--- START ---

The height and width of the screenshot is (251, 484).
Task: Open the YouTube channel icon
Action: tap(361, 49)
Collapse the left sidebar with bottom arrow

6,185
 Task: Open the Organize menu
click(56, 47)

--- END ---
--- START ---

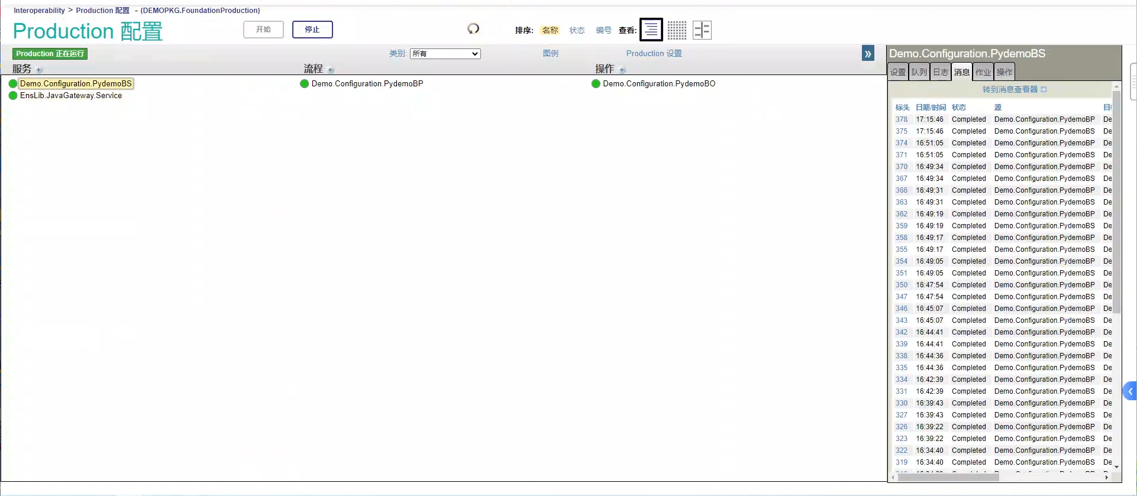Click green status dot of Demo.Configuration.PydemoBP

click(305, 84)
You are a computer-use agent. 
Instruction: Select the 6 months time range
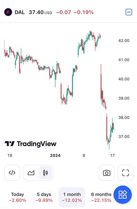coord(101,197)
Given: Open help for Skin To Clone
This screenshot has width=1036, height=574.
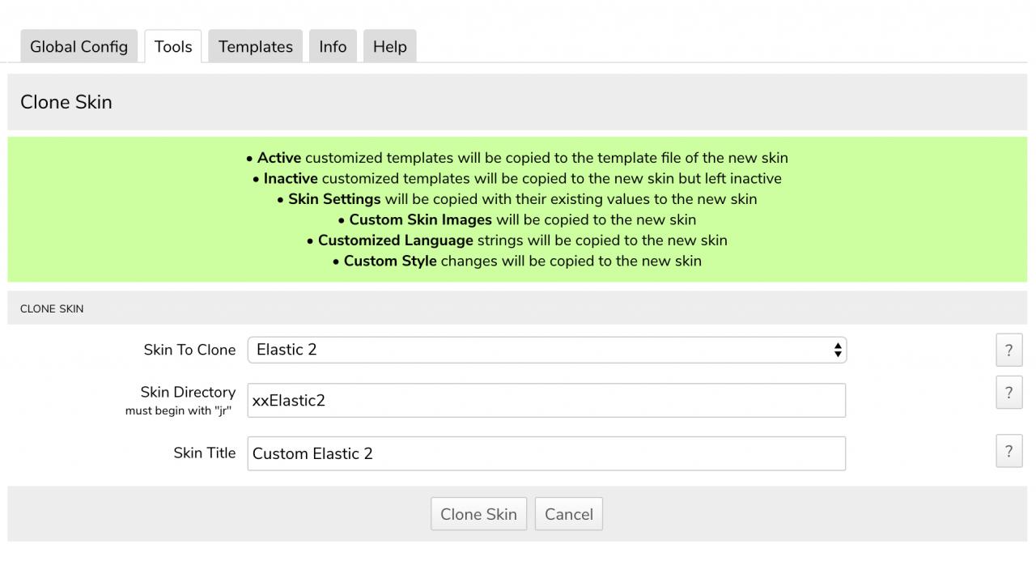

--- END ---

What you have to do: Give back the exact lines above, running from the one that has "You are a computer-use agent." through the one that has "This screenshot has width=1036, height=574.", with nothing added and no pictures.

Response to this task:
You are a computer-use agent. 
Instruction: Select the 6 months time range
coord(101,197)
Given: Open help for Skin To Clone
This screenshot has width=1036, height=574.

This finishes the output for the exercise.